Le jazz en héritage

Filmés par Laure Duthilleul, Bernard et Louis Lubat livrent leur conception de la transmission musicale.

Lorraine Soliman  • 29 janvier 2015 abonné·es

Le père, le fils, l’esprit Lubat. Et bien plus encore. Le documentaire que Laure Duthilleul a réalisé autour de Bernard Lubat et leur fils, Louis, entre ses 8 et 20 ans, est un superbe hommage à la transmission orale. Le sujet semble évident quand on connaît un peu Bernard Lubat, Lubat le musicien, Lubat le libre-penseur, Lubat le Gascon. Il sonne d’autant plus juste quand on a mis les pieds à Uzeste, son village natal au cœur de la forêt landaise. Mais il fallait oser s’en emparer et surtout savoir le faire vibrer à l’heure du temps qui court. Laure Duthilleul a su capter puis sélectionner les images qui traduisent le plus naturellement cette transmission hors cadre et son fil conducteur, la relation filiale. Caméra discrète et commentaires zéro. Les scènes parlent d’elles-mêmes, souvent filmées avant et après les concerts, dans les coulisses d’Uzeste.
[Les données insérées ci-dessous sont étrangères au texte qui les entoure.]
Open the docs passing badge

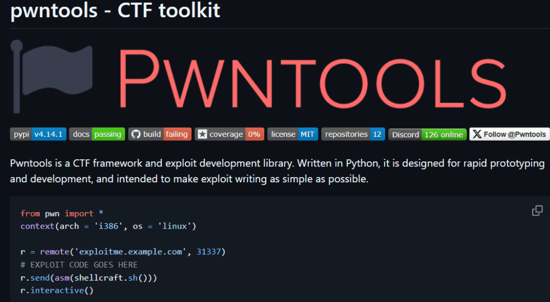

Des coulisses que la réalisatrice a fréquentées assidûment en tant que membre de la Compagnie Lubat, de 1977 à 1999. Uzeste, ses cinq cents habitants, sa forêt de pins, sa collégiale du XIIIe siècle, sa boulangerie et son Estaminet constituent le décor d’une aventure pionnière et hors norme qui dure depuis trente-sept ans : l’Hestejada de las arts, plus connu sous le nom de festival d’Uzeste. C’est dans ce «   bain » qu’a grandi Louis. Il a fait «   l’école d’ici », où l’on joue presque tout le temps et partout, dès tout petit. «   Car l’histoire de la transmission, ce n’est pas que d’apprendre pour jouer, c’est de jouer pour apprendre. C’est l’inverse de ce qui se passe dans les écoles de musique   », complète le père.
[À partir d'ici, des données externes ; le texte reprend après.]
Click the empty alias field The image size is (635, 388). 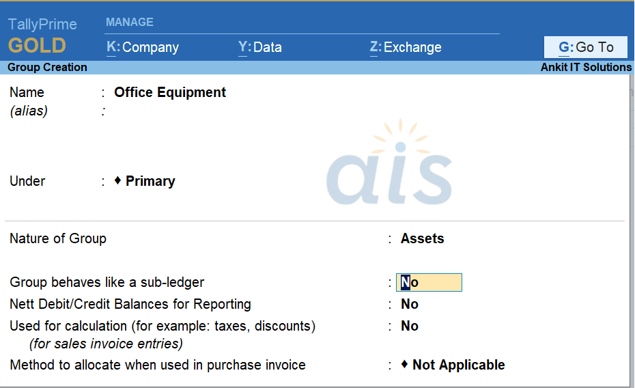tap(171, 111)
Tel est le renversement dialectique qui s’opère à Uzeste, pour une poignée de gamins du coin (dont Louis) qui formeront bientôt le groupe Los Gojats (les jeunes gens en occitan), autant de «   fils artistiques » de la famille Lubat. Leur grand-père, l’accordéoniste Alban Lubat, faisait de l’Estaminet uzestois un cabaret musical dès les années 1930. Il ne savait pas, alors, à quel point sa descendance lui serait fidèle, et renversante. Uzeste défend et fait vivre «   la musique en marche, cette musique vitale qui n’est pas de saison. Beaucoup de gens croient que la musique est ce bombardement radioactif qu’ils voient à la télé et entendent sur les radios commerciales. D’ailleurs, ils ne disent plus “musiciens”, ils disent “chanteurs”. On est dans l’époque des grandes surfaces, pas dans celle des grandes profondeurs ! Il faut résister à ce contrôle monstrueux de l’imaginaire et arrêter avec ce public captif qu’on cultive pour lui vendre des salades ». Inventer une nouvelle relation entre artistes et spectateurs, penser la musique comme un engagement psychologique et politique, cultiver l’expression (dé)libérée, c’est ce à quoi on travaille à Uzeste.
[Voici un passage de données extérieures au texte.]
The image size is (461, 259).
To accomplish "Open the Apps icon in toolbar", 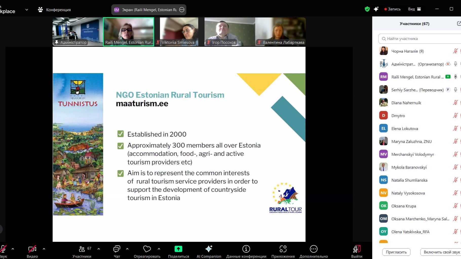I will [283, 249].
«   Le jazz a ouvert la porte à l’improvisation démocratique », précise Lubat père. « Et petit à petit cette improvisation a créé ce qu’on peut appeler la musique improvisée. C’est-à-dire des musiques qui se sont affranchies de toutes ces lois qui représentent la religion du marché. Ce qui m’intéresse là-dedans, ce sont les innovations et les libertés esthétiques, et ce que j’ai proposé à Louis, c’est que dans cette nécessaire créativité on garde toujours en contrepoint le tambour archaïque.   » Sans artifices, mais non sans peine, la transmission se fait, au fil du vertige et des «   œdipes complexes », en résistance au «   désordre établi   ». Fragilité et gratuité sont au cœur du débat uzestois, dont Louis et ses copains savent s’emparer et qu’ils ont d’ores et déjà converti en un Parti collectif (PC) imprégné d’espoir.